_SELECTED EXTRACT_:
────────

Arthritis & Rheumatism, Volume 62,
November 2010 Abstract Supplement
Abstracts of the American College of
Rheumatology/Association of Rheumatology Health Professionals
Annual Scientific Meeting
Atlanta, Georgia November 6-11, 2010.
Assessing Health Status in Patients with Systemic Sclerosis: Construct Validity of the Karnofsky Performance Status Score.
Nguyen2, Christelle, Berezne2, Alice, Rannou3, François, Mestre-Stanislas2, Caroline, Morell-Dubois1, Sandrine, Guillevin2, Loïc, Poiraudeau3, Serge
Universite Lille 2; Service de Medecine Interne; Centre de Reference Pour la Sclerodermie Systemique; Hopital Claude Huriez; Lille; France
Universite Paris Descartes; Faculte de Medecine Paris Descartes; Pole de Medecine Interne, Centre de Reference Pour les Vascularites Necrosantes et la Sclerodermie Systemique; Hopital Cochin; Assistance Publique-Hopitaux de Paris (
Universite Paris Descartes; Faculte de Medecine Paris Descartes; Service de Medecine Physique et Readaptation; Hopital Cochin AP-HP; Inserm, Institut Federatif de Recherche sur le Handicap, Paris
Systemic sclerosis (SSc) is a connective-tissue disease, responsible for skin, tendon, joint, and vessel damage, which can ultimately lead to disability, compromised health-related quality of life and poor health status. However, available instruments assessing global, patient's perceived and location-specific disabilities do not specifically survey patient global health status. An example of a score that surveys global health status is the Karnofsky Performance Status (KPS) score. Previous data support the use of the KPS score to predict outcome in SSc. Nevertheless, before considering the KPS score as a suitable outcome measure in SSc, its relevance should be definitely established. Therefore, we aimed to assess the construct validity of the KPS score in the assessment of health status in patients with SSc, by determining its convergent and divergent validity.

────────

_DATA_:
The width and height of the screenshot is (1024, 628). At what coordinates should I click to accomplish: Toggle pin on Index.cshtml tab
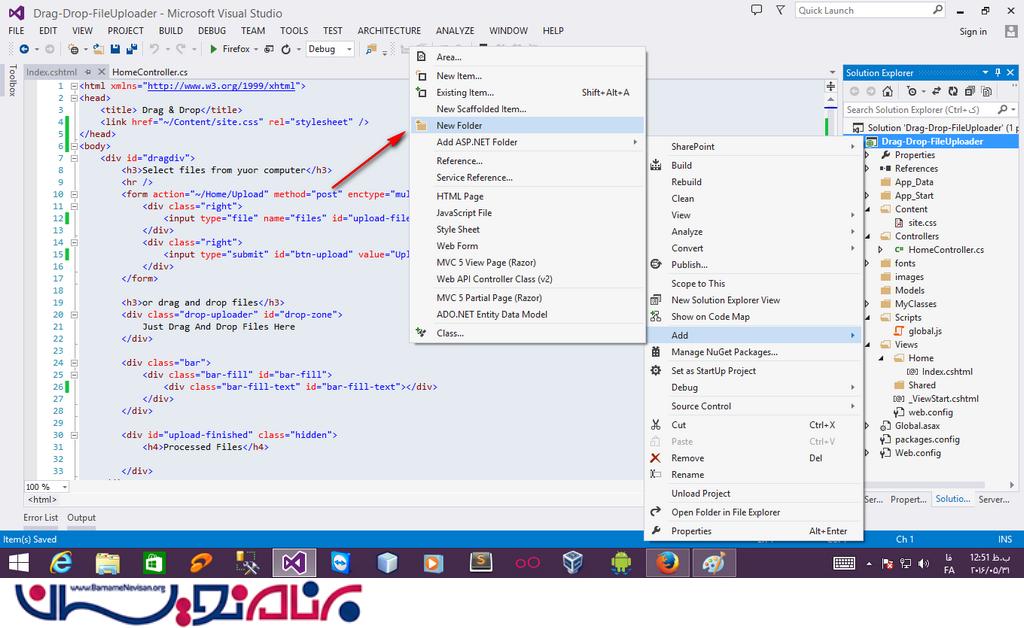click(88, 72)
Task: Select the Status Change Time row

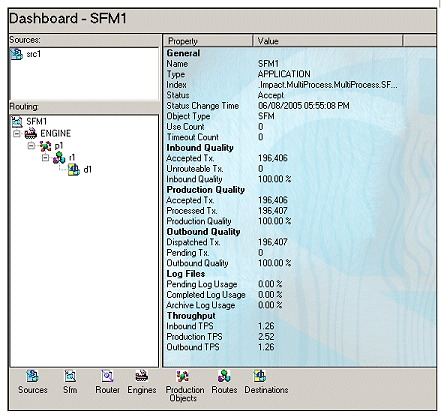Action: point(300,106)

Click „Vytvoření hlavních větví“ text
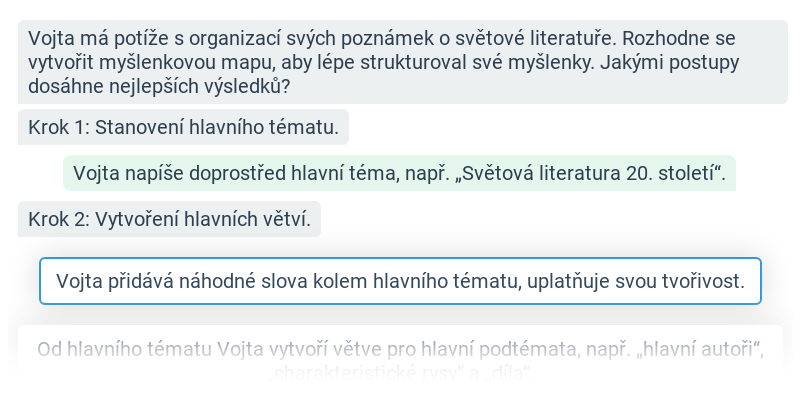pos(203,219)
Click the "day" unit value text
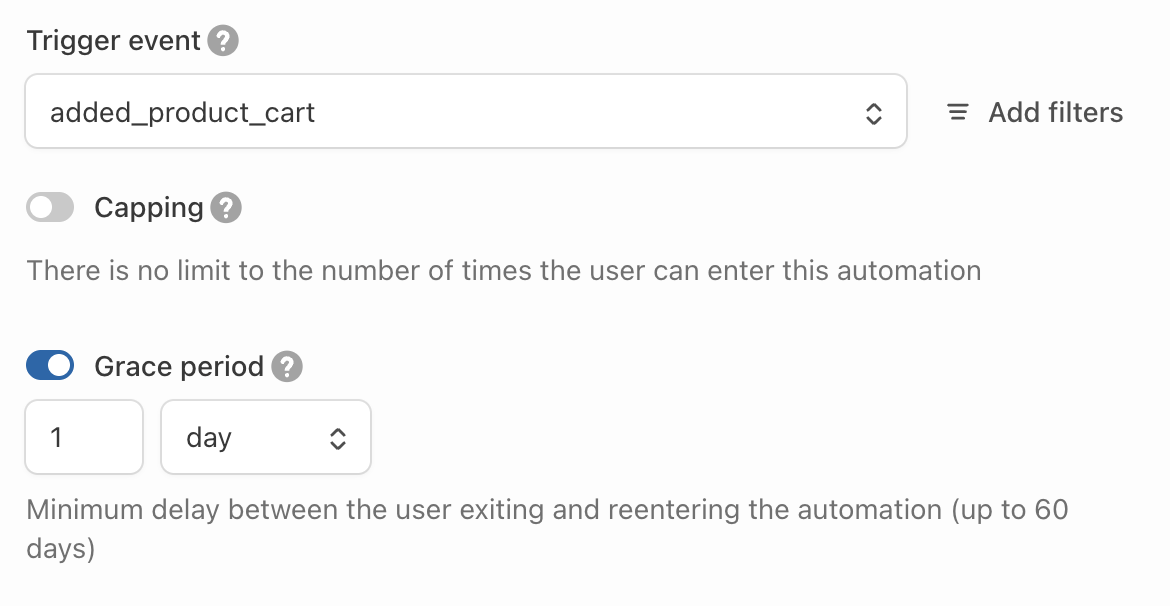The width and height of the screenshot is (1170, 606). 209,438
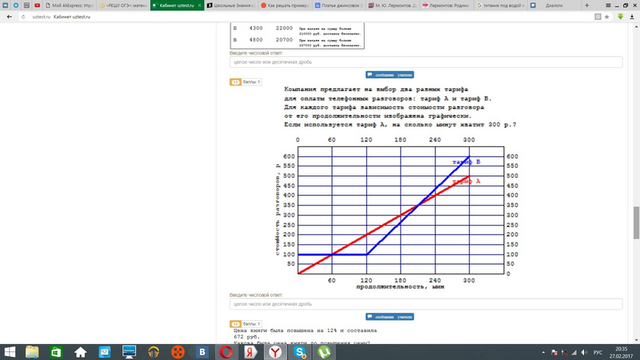Click the answer field above the tariff question
This screenshot has width=640, height=360.
coord(426,62)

────────

_REQUIRED WORK_:
Using the systemic sclerosis abstract, answer:
(a) Where and on what dates was the annual scientific meeting held?
(b) Which hospital in Lille is listed among the affiliations?
(c) What two kinds of validity did the authors set out to determine for the KPS score?

_ANSWER TO THIS PROBLEM_:
(a) Atlanta, Georgia, November 6-11, 2010.
(b) Hopital Claude Huriez.
(c) Convergent and divergent validity.